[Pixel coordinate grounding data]
•••

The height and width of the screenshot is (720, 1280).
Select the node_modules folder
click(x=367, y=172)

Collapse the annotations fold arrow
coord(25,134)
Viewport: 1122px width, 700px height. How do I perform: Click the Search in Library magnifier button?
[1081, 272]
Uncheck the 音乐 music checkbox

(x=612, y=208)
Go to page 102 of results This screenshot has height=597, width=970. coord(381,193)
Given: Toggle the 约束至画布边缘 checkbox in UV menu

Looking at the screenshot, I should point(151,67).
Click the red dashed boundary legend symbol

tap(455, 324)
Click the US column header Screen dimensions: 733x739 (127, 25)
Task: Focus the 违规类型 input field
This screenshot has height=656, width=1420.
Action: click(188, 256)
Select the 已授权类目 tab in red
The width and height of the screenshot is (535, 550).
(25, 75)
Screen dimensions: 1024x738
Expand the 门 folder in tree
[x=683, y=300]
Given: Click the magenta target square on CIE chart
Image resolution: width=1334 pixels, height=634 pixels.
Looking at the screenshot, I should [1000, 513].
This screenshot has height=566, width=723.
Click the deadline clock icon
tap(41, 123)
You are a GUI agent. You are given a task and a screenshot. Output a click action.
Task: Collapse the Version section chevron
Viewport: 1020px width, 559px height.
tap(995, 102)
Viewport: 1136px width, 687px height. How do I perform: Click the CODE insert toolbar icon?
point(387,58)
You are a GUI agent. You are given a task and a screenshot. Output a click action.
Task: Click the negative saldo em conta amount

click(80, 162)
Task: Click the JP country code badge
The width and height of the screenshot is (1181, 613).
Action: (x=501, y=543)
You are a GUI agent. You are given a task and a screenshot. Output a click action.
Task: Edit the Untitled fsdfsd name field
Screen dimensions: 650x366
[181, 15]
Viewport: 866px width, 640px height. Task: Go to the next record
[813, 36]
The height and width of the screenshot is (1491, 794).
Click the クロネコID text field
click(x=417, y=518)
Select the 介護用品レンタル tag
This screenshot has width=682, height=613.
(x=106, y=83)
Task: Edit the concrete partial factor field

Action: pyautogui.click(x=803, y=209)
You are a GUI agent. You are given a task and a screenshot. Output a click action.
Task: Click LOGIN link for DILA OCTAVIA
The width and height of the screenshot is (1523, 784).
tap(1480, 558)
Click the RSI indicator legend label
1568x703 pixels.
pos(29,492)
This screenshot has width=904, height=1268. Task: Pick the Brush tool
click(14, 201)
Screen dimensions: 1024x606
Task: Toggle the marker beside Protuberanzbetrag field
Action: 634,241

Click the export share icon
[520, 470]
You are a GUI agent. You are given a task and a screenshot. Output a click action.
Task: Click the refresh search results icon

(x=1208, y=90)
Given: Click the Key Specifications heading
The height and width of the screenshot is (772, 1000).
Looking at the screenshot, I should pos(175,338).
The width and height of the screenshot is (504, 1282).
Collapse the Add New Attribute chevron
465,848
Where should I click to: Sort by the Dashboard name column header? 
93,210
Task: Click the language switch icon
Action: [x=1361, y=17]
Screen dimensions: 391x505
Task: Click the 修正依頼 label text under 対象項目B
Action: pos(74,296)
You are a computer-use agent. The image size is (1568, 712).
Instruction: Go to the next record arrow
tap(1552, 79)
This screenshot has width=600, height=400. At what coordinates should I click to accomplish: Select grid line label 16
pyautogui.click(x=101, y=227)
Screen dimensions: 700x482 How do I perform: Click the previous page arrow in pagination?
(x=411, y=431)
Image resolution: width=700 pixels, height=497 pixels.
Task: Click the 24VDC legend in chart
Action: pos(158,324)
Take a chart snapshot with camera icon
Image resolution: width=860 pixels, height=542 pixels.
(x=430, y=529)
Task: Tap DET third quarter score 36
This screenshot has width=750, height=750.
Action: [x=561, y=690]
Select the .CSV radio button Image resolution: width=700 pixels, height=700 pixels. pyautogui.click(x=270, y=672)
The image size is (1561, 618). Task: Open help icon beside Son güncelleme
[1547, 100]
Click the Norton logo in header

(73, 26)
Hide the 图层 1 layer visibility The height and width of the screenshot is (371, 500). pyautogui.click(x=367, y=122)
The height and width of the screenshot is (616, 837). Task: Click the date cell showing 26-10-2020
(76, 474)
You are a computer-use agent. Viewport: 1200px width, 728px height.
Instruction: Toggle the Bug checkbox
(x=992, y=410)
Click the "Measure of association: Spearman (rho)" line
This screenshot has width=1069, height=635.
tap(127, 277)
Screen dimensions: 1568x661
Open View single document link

•••

*Task to complete*. Take the line holding "Collapse the Add New Attribute chevron" and the lines after it through the end of the entries. Retype them exactly and add nothing.

*Response area*.
Collapse the Add New Attribute chevron
465,848
Where should I click to: Sort by the Dashboard name column header? 
93,210
Task: Click the language switch icon
Action: [x=1361, y=17]
Screen dimensions: 391x505
Task: Click the 修正依頼 label text under 対象項目B
Action: pos(74,296)
You are a computer-use agent. The image size is (1568, 712).
Instruction: Go to the next record arrow
tap(1552, 79)
This screenshot has width=600, height=400. At what coordinates should I click to accomplish: Select grid line label 16
pyautogui.click(x=101, y=227)
Screen dimensions: 700x482 How do I perform: Click the previous page arrow in pagination?
(x=411, y=431)
Image resolution: width=700 pixels, height=497 pixels.
Task: Click the 24VDC legend in chart
Action: pos(158,324)
Take a chart snapshot with camera icon
Image resolution: width=860 pixels, height=542 pixels.
(x=430, y=529)
Task: Tap DET third quarter score 36
This screenshot has width=750, height=750.
Action: [x=561, y=690]
Select the .CSV radio button Image resolution: width=700 pixels, height=700 pixels. pyautogui.click(x=270, y=672)
The image size is (1561, 618). Task: Open help icon beside Son güncelleme
[1547, 100]
Click the Norton logo in header

(73, 26)
Hide the 图层 1 layer visibility The height and width of the screenshot is (371, 500). pyautogui.click(x=367, y=122)
The height and width of the screenshot is (616, 837). Task: Click the date cell showing 26-10-2020
(76, 474)
You are a computer-use agent. Viewport: 1200px width, 728px height.
Instruction: Toggle the Bug checkbox
(x=992, y=410)
Click the "Measure of association: Spearman (rho)" line
This screenshot has width=1069, height=635.
tap(127, 277)
Screen dimensions: 1568x661
Open View single document link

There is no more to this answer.